OBJECTIVE
Turn everything from the line containing "Task: Sort by the ID column arrow" down to the end of the records into a JSON list of strings, one string per line and no blank lines. Leave the pictures out of the list.
··· RECORDS FOR THE EXERCISE ···
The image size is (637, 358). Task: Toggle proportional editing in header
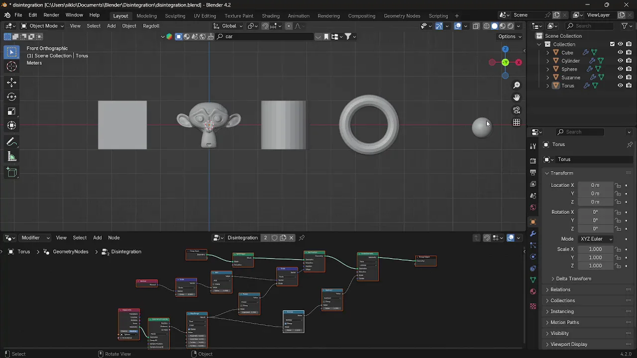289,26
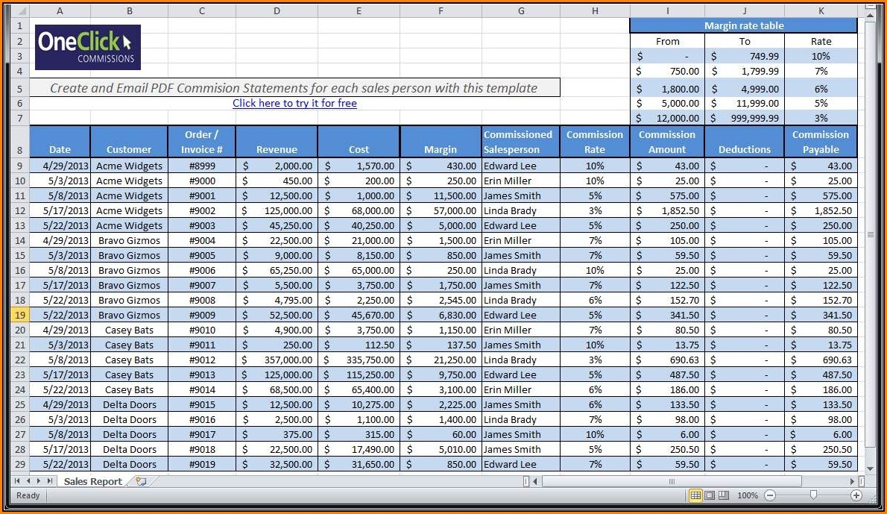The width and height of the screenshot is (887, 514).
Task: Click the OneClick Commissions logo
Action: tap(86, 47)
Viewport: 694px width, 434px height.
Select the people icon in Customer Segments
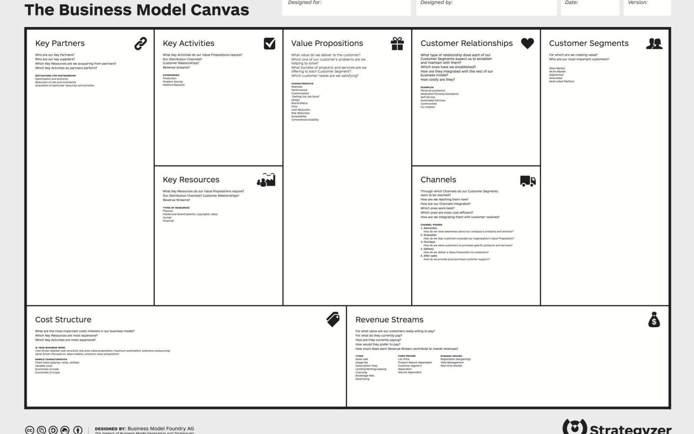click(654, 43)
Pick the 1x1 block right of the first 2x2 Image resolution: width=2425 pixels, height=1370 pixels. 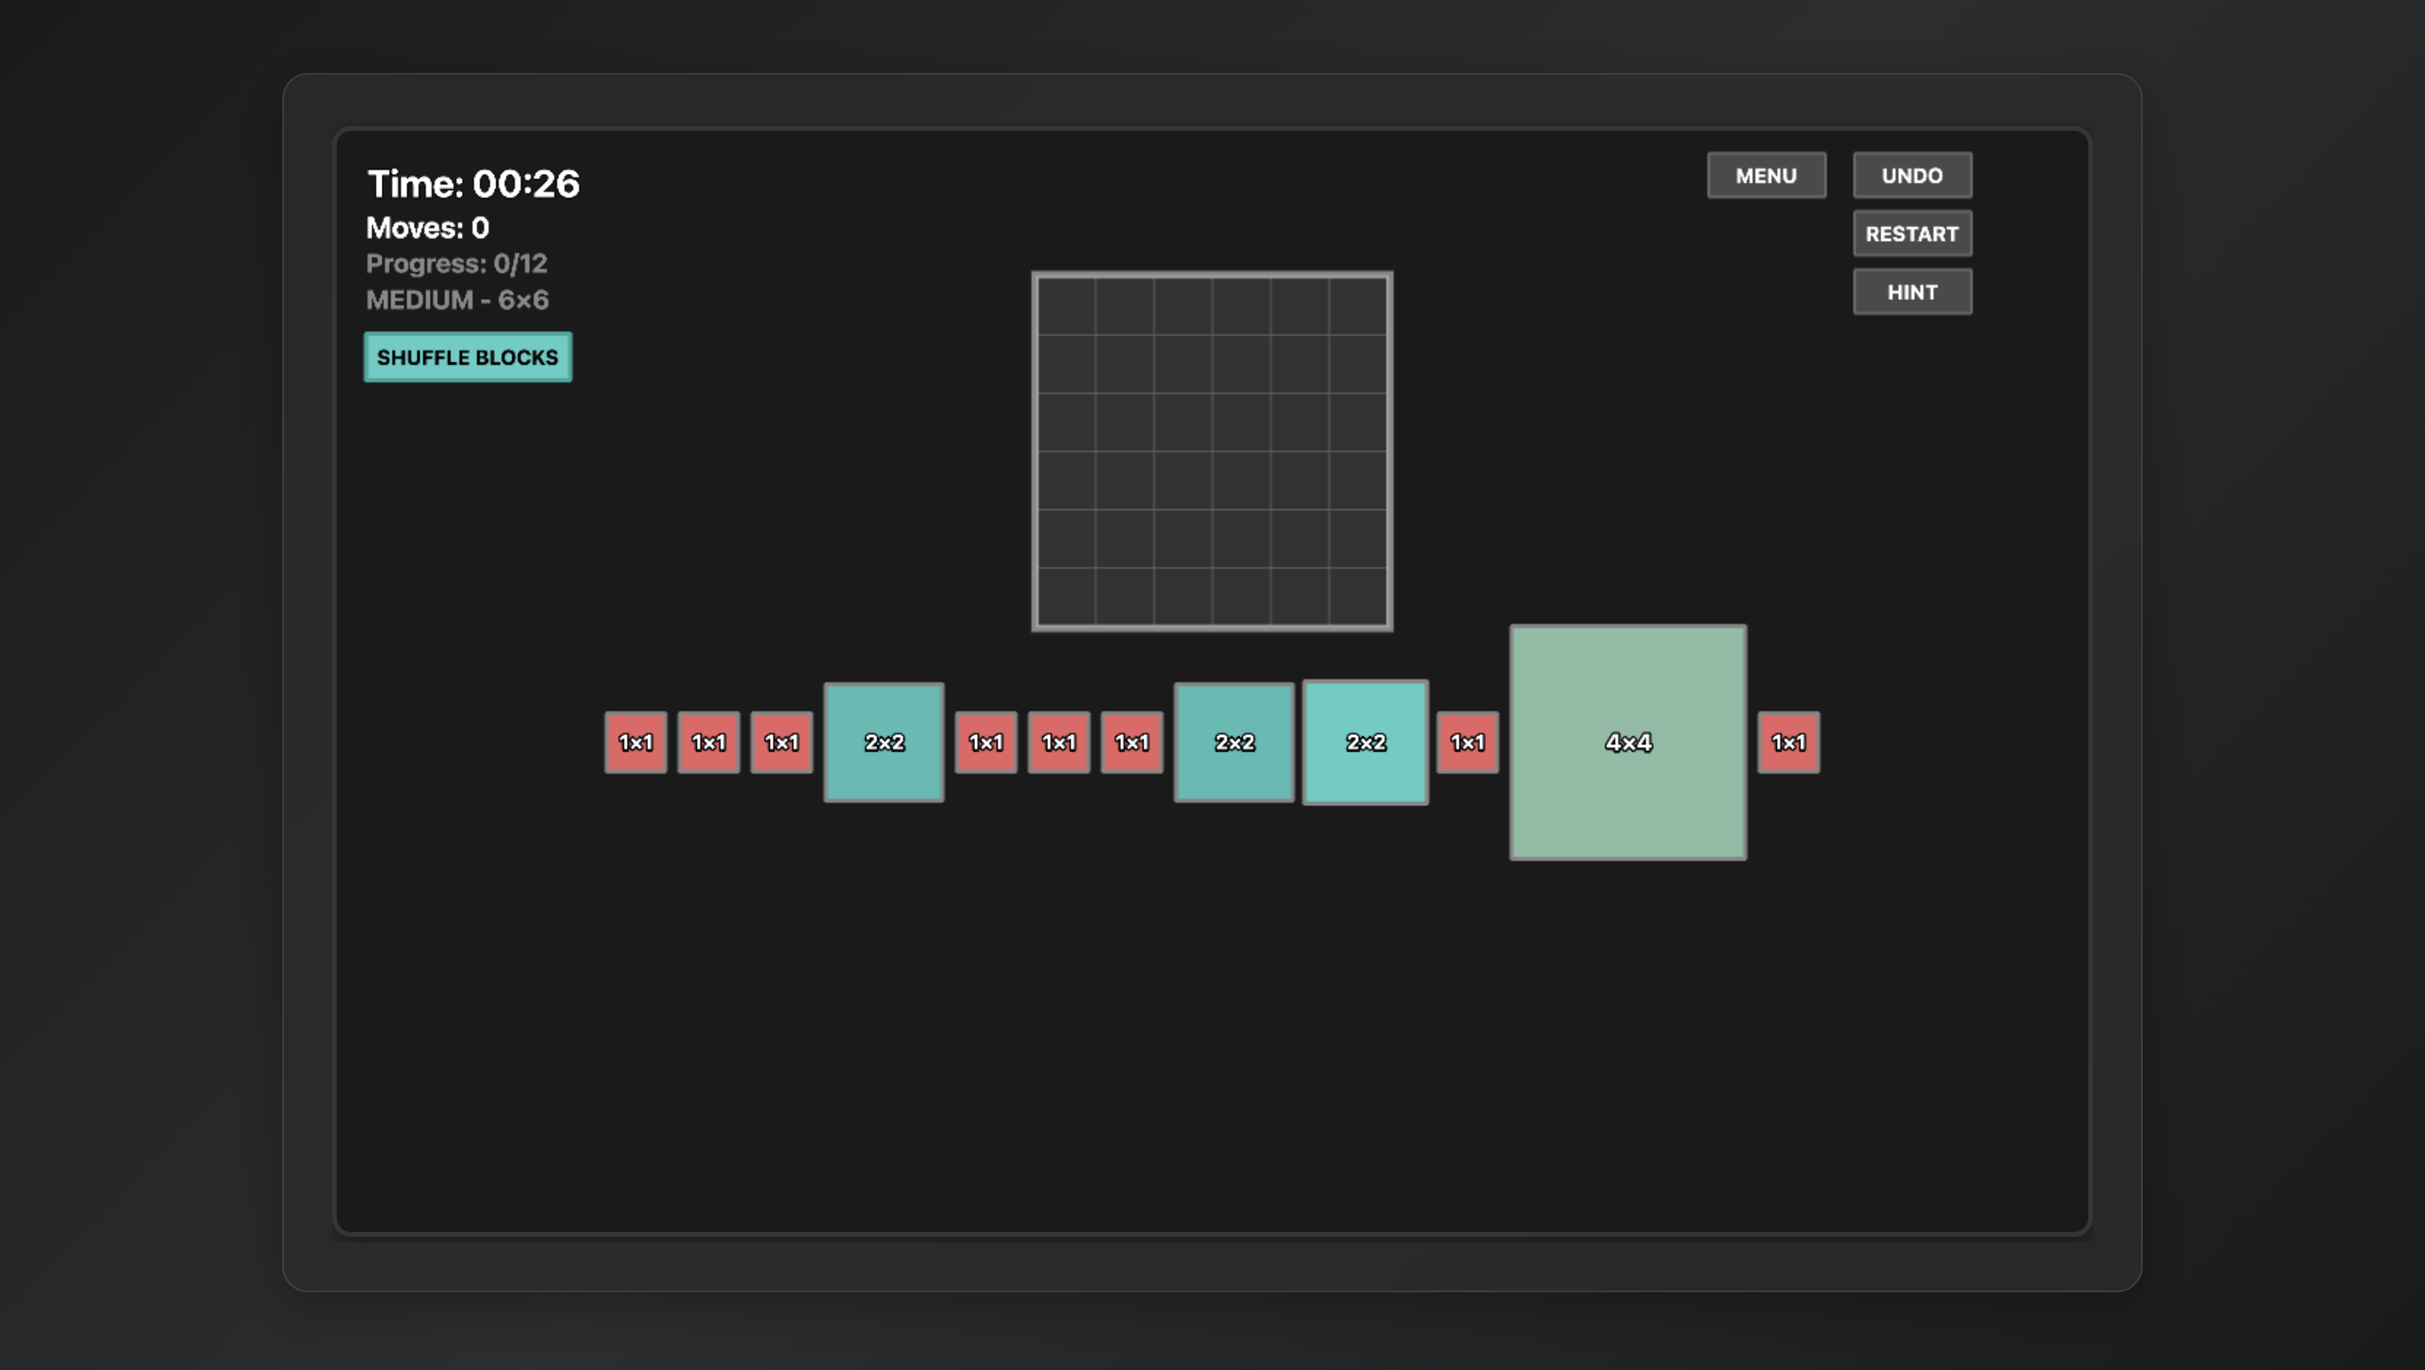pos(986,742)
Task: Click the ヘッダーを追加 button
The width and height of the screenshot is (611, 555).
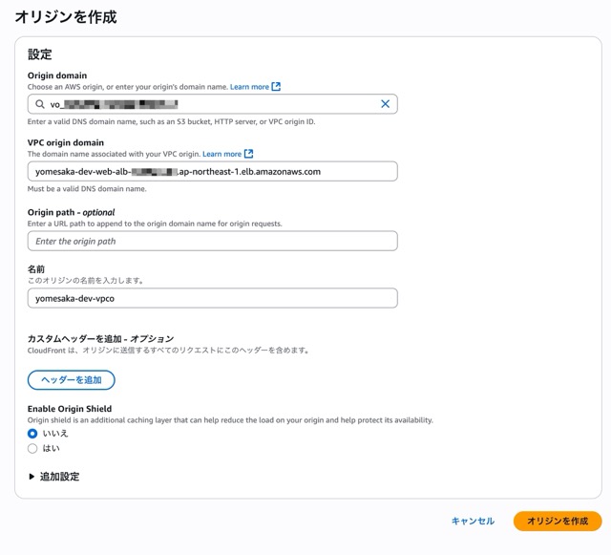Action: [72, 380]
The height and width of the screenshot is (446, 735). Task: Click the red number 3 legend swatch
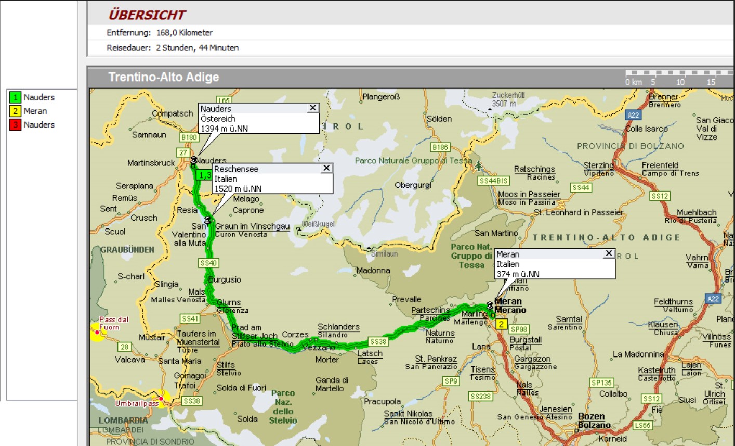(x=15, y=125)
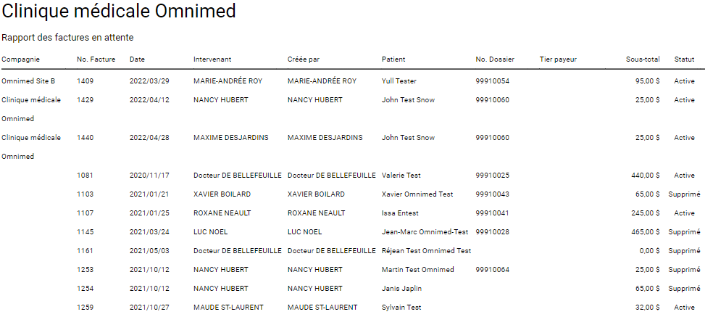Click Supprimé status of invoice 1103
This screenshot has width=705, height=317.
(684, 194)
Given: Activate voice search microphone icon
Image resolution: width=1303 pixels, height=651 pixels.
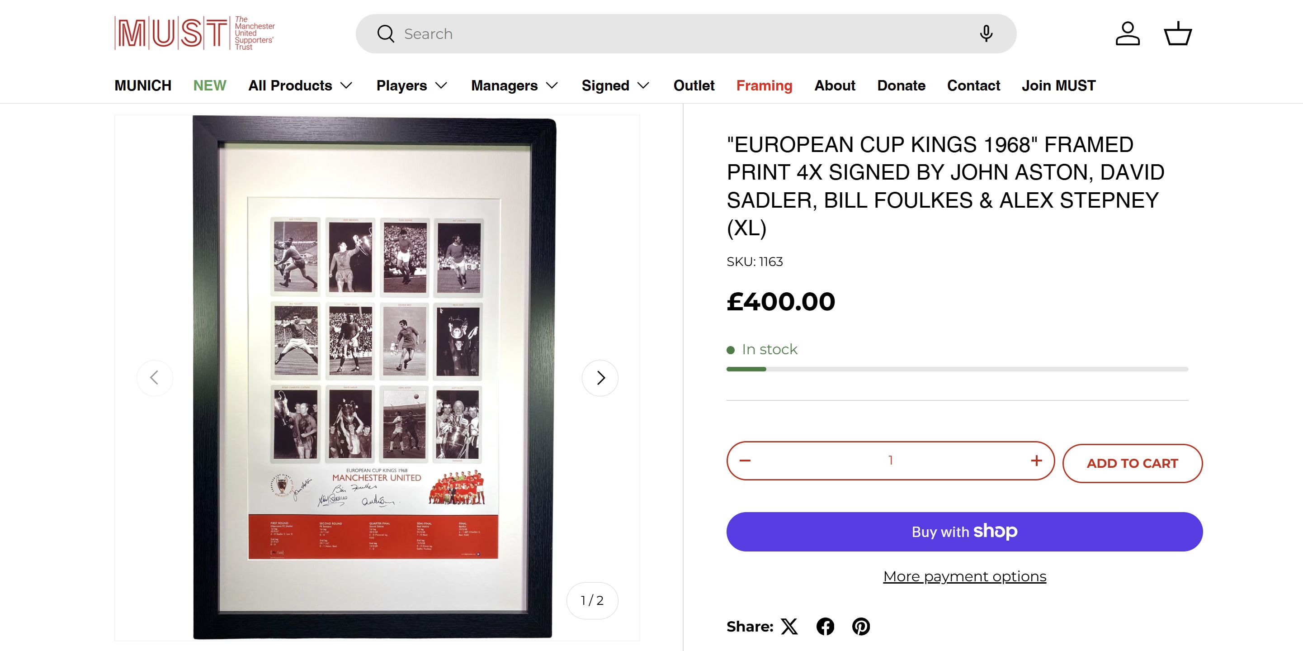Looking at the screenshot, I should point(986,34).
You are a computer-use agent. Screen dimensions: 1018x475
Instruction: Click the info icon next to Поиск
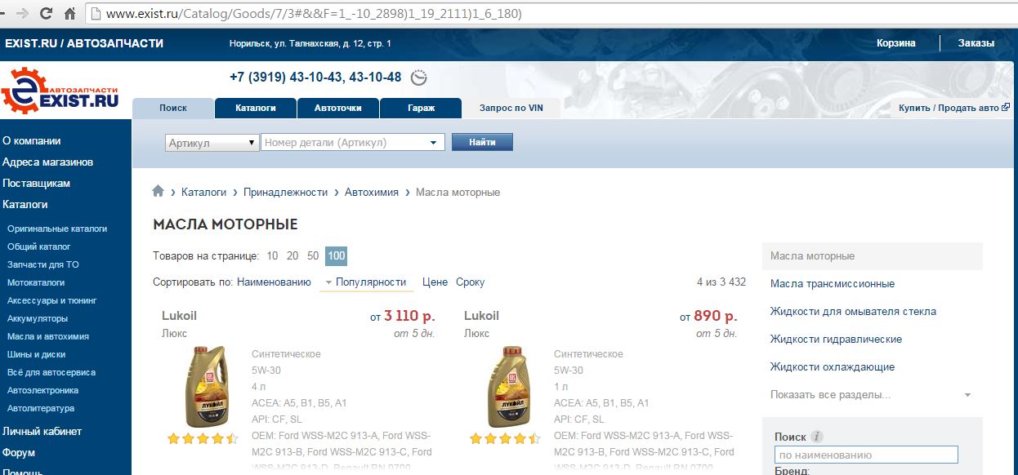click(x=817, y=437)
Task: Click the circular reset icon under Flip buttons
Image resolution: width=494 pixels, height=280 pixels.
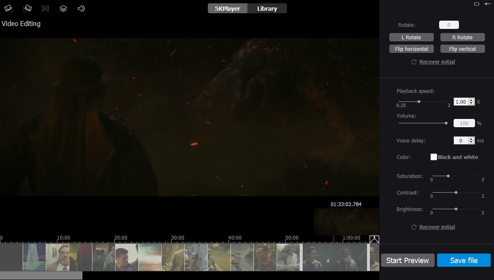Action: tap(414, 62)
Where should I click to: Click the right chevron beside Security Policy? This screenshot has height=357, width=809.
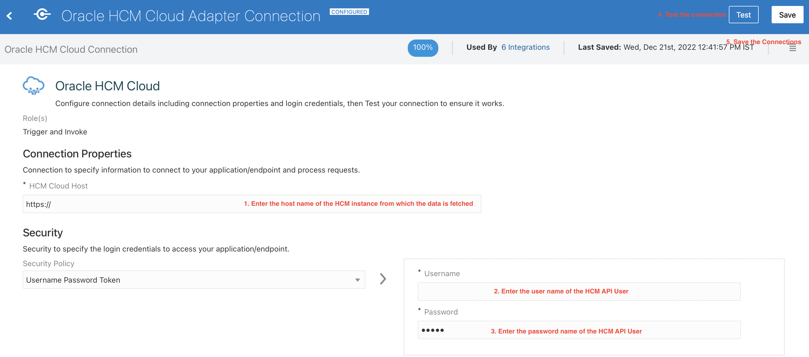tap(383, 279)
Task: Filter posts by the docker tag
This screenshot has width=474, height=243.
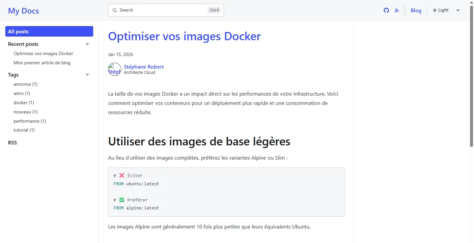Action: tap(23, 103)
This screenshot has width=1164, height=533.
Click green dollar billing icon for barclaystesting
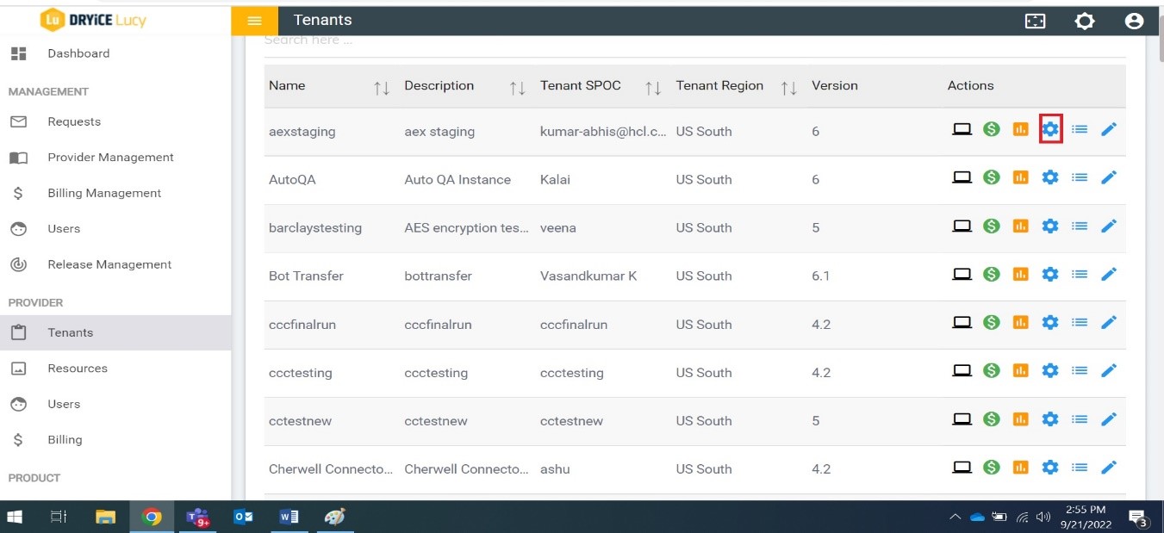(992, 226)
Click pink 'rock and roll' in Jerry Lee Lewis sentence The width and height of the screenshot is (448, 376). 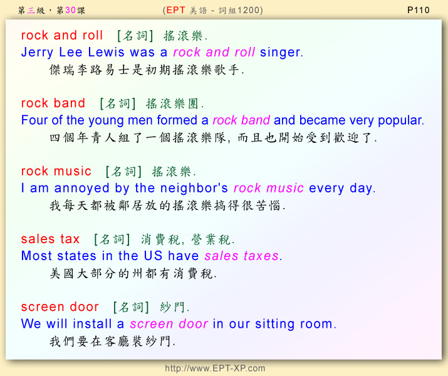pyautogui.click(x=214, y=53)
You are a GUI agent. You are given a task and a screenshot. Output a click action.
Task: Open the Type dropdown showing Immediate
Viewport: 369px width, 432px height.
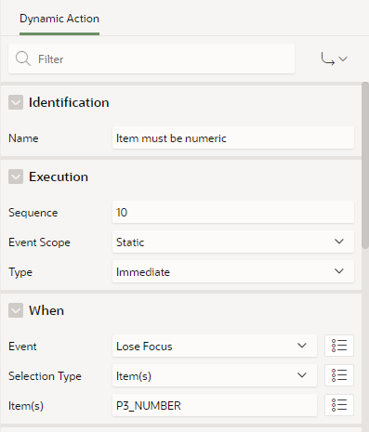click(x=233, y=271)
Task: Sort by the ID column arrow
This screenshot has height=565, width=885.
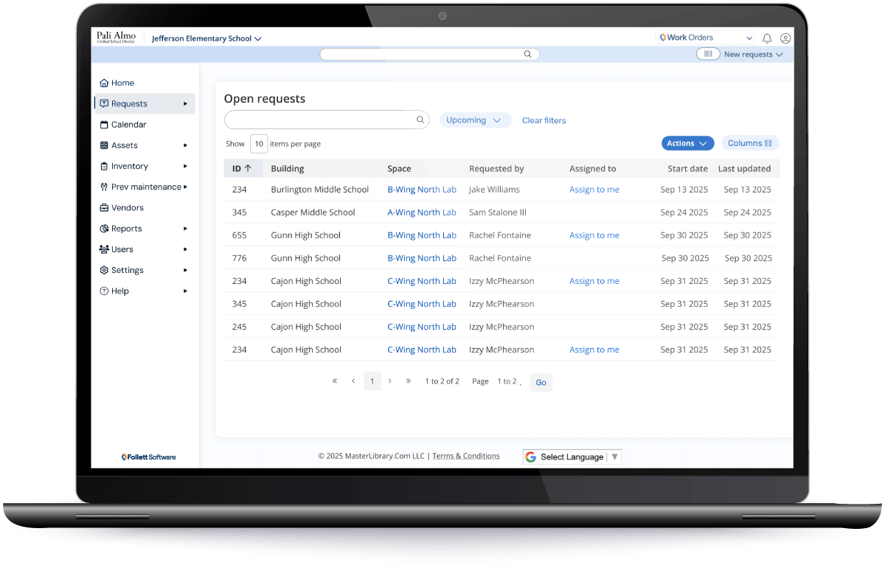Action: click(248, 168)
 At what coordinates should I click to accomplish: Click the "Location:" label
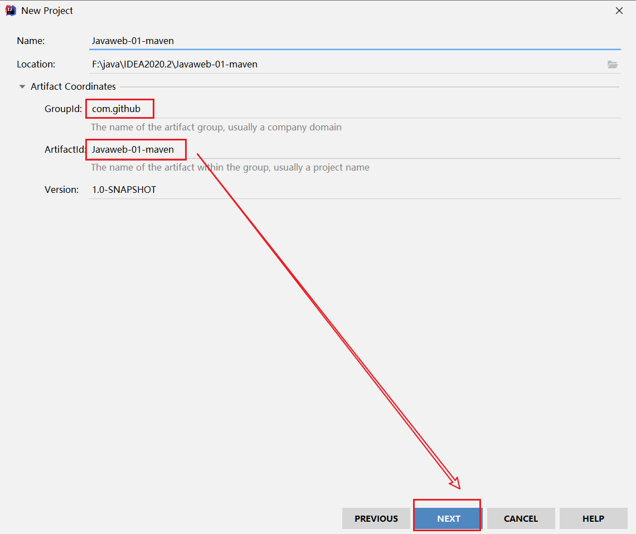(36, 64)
···
WORKED ANSWER
[
  "Task: Sort by the ID column arrow",
  "This screenshot has height=565, width=885.",
  "Action: click(248, 168)",
  " At what coordinates should I click to accomplish: Click the \"Location:\" label",
  "(36, 64)"
]